Andy Clark is currently a Professor of Philosophy at the University of Edinburgh in Scotland, where he is also Chair in Logic and Metaphysics. Previously, he was director of the Cognitive Science Program at Indiana University in Bloomington.

His extensive publications on embodied cognition, connectionist neural networking and cognitive science have made him one of the key figureheads in the field, which he has helped to popularize and make accessible. This includes the keystone book, Being There: Putting Brain, Body and World Together Again, as well as Natural Born Cyborgs and Supersizing the Mind: Embodiment, Cognition and Cognitive Extension. He has also written a fabulous introduction to the philosophy of cognitive science, titled Mindware. You can access a list of his publications, and you can view many of them too, from his page at the University of Edinburgh.

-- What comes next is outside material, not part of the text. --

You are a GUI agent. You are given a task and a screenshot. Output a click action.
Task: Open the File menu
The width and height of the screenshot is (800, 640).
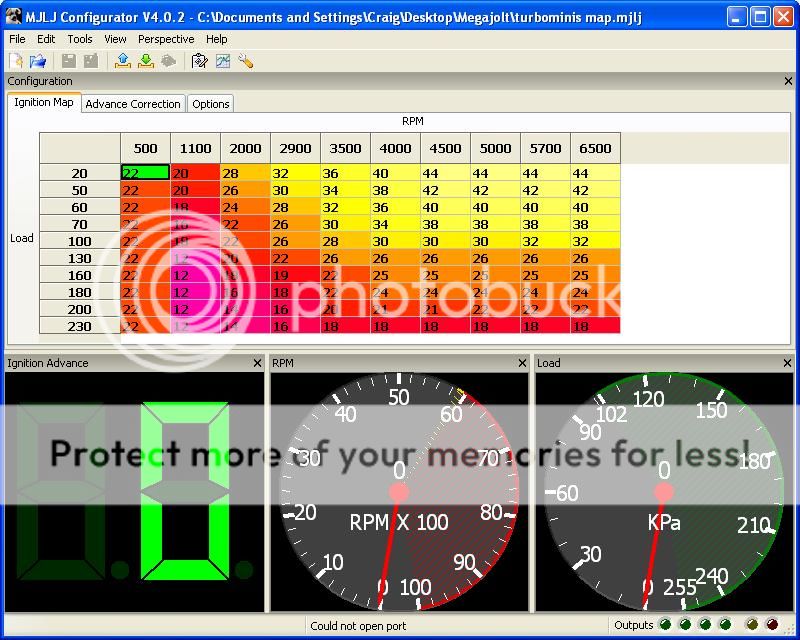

Clark might be classified as an anti-representationalist, believing that mental representations are not detailed internal constructions of the world, as in a Cartesian theater, but rather that cognition is constructed by the world. That is, the world acts as cognitive scaffolding, and cognition is constructed through an intricate environmental interplay between mind, body and world. Clark’s position is typically referred to as the theory of the extended mind.

He also anticipates the development of cognitive prosthetics, electronic enhancements to aid the integration of the human mind with technology.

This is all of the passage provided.